Nel XIII secolo a Jacopone da Todi vene attribuita una preghiera, lo Stabat Mater. L’autore Antonio Tarantino ne prende oggi in prestito la struttura, il nome, la figura della madre e la tematica del dolore. Nasce così uno spettacolo teatrale diretto da Giuseppe Marini che vede protagonista Maria Paiato, in scena al Piccolo Teatro Studio Melato di Milano fino al 18 febbraio. Tarantino si assume l’arduo compito e la difficile responsabilità di attualizzare una figura epica come la Madre di Cristo e di trasferirla nella realtà della nostra epoca. Ecco quindi che sulla scena il pubblico si trova di fronte a una ragazza-madre prostituta, in attesa di un figlio concepito con un uomo sposato. Un figlio che disattenderà aspettative e speranze della donne, perché sceglierà la strada della malavita.

Parla Maria Paiato

“Che cosa l’ha spinta ad accettare questo ruolo e cosa le piace del suo personaggio?”
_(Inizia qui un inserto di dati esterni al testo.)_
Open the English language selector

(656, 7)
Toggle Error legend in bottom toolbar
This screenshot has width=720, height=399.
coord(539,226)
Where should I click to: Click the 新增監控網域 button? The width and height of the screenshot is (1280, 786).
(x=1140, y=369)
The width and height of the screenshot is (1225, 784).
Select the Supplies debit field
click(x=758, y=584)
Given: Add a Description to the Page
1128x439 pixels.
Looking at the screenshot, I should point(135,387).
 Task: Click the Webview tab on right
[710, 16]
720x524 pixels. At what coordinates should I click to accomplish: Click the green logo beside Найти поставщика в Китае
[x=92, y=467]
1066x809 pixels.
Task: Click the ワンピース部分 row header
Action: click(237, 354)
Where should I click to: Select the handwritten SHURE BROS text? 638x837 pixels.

“Ho detto di sì con grande piacere dopo la telefonata di Giuseppe Marini che mi ha proposto il testo. Lo conoscevo già perché lo avevo portato in scena in un’edizione precedente con la regia di Valter Malosti. Del personaggio mi piacciono la potenza e la simpatia con cui affronta una disperazione senza fine. Siamo di fronte a una combattente e il testo è scritto con una gamma di colori e potenzialità espressive talmente ampia che tutto diventa molto piacevole”.

“E’ un personaggio che nonostante la perdita della propria dignità risulta lo stesso vincente?”

“Risulta vincente per la breccia che riesce ad aprire nel pubblico, ma la sua non è la vicenda di una donna vittoriosa, perché alla fine perderà un figlio e nessuno la soccorrerà. A essere vincente è più che altro la sua forza di essere viva, vitale e di andare avanti in modo animalesco”. 

“Io volevo anche parlare degli altri personaggi: il dottor Ponzio, cioè Ponzio Pilato, che decreterà l’arresto del figlio; la signora Trabucco, funzionaria dell’assistenza sociale; Don Aldo, un prete combattuto tra sacro e profano, tra il suo ruolo e quello di uomo soggetto ancora alle relazioni personali,e il Dottor Caraffa, che imprigiona e condanna il figlio. Sono sempre interpretati da lei o li cita soltanto? E quanto sono importanti?”

“Sono tutti interpretati dal mio personaggio, Maria Croce. Lei propone imitazioni e ripresentazioni. Fanno parte della sua vita, e citandoli li imita. Sono importanti perché dovrebbero aiutarla nella ricerca del figlio. In realtà nessuno di loro si presenta e quindi la loro assenza – che diventa presentissima – mette ancora più in evidenza l’estrema solitudine di Maria e di tutto il genere umano”. 

“Parliamo un po’ anche del linguaggio, un italiano che non è sempre purissimo, perché presenta anche espressioni dialettali. E’così?”

“Esatto. Si ha come l’impressione che l’autore abbia fatto una registrazione di espressioni improvvisate ad alta voce che si sono trasformate in un fiume di parole. In seguito sono sicuramente state fatte puliture, limature e ricollocazioni. Replica dopo replica, mi rendo conto che le parole hanno un valore, che non sono state scelte a caso solo per dare l’idea di una chiacchierata quotidiana un po’ sgangherata. Sono state collocate in modo ben preciso in quanto dense di tanti altri significati. Anche una parola semplice come pace si arricchisce di tante altre valenze”.